### ACTIVITY
Your answer must be a word-for-word copy of the data.

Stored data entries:
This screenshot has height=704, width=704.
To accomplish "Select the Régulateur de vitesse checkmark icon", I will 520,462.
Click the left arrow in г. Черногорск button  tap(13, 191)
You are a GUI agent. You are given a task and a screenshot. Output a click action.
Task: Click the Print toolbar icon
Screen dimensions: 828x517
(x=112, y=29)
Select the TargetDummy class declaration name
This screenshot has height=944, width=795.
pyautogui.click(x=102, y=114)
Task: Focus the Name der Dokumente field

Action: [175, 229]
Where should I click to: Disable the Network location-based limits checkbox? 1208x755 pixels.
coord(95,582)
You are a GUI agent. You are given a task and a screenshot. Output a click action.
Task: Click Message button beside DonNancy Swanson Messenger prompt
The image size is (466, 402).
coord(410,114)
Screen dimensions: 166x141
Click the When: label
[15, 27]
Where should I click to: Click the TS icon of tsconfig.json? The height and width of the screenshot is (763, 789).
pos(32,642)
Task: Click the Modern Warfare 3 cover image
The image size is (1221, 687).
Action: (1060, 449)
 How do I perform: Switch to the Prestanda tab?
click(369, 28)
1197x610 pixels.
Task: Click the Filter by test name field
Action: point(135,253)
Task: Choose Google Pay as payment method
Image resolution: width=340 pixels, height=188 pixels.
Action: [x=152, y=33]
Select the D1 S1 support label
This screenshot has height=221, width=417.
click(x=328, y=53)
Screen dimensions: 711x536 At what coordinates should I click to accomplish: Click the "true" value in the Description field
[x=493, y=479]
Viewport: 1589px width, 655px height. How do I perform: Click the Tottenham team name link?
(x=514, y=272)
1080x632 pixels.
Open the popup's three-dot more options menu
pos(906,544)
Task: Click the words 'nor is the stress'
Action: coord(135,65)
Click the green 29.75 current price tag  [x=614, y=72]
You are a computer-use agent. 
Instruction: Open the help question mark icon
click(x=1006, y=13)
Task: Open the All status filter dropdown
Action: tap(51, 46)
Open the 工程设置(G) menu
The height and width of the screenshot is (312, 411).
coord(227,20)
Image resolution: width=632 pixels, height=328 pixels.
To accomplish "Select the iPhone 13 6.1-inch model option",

### WRITTEN ANSWER
This screenshot has height=704, width=704.
To accomplish "Select the Régulateur de vitesse checkmark icon", I will 520,462.
Click the left arrow in г. Черногорск button  tap(13, 191)
You are a GUI agent. You are given a task and a screenshot. Output a click action.
Task: Click the Print toolbar icon
Screen dimensions: 828x517
(x=112, y=29)
Select the TargetDummy class declaration name
This screenshot has height=944, width=795.
pyautogui.click(x=102, y=114)
Task: Focus the Name der Dokumente field

Action: [175, 229]
Where should I click to: Disable the Network location-based limits checkbox? 1208x755 pixels.
coord(95,582)
You are a GUI agent. You are given a task and a screenshot. Output a click action.
Task: Click Message button beside DonNancy Swanson Messenger prompt
The image size is (466, 402).
coord(410,114)
Screen dimensions: 166x141
Click the When: label
[15, 27]
Where should I click to: Click the TS icon of tsconfig.json? The height and width of the screenshot is (763, 789).
pos(32,642)
Task: Click the Modern Warfare 3 cover image
The image size is (1221, 687).
Action: (1060, 449)
 How do I perform: Switch to the Prestanda tab?
click(369, 28)
1197x610 pixels.
Task: Click the Filter by test name field
Action: point(135,253)
Task: Choose Google Pay as payment method
Image resolution: width=340 pixels, height=188 pixels.
Action: [x=152, y=33]
Select the D1 S1 support label
This screenshot has height=221, width=417.
click(x=328, y=53)
Screen dimensions: 711x536 At what coordinates should I click to accomplish: Click the "true" value in the Description field
[x=493, y=479]
Viewport: 1589px width, 655px height. How do I perform: Click the Tottenham team name link?
(x=514, y=272)
1080x632 pixels.
Open the popup's three-dot more options menu
pos(906,544)
Task: Click the words 'nor is the stress'
Action: coord(135,65)
Click the green 29.75 current price tag  [x=614, y=72]
You are a computer-use agent. 
Instruction: Open the help question mark icon
click(x=1006, y=13)
Task: Open the All status filter dropdown
Action: tap(51, 46)
Open the 工程设置(G) menu
The height and width of the screenshot is (312, 411).
coord(227,20)
Image resolution: width=632 pixels, height=328 pixels.
To accomplish "Select the iPhone 13 6.1-inch model option",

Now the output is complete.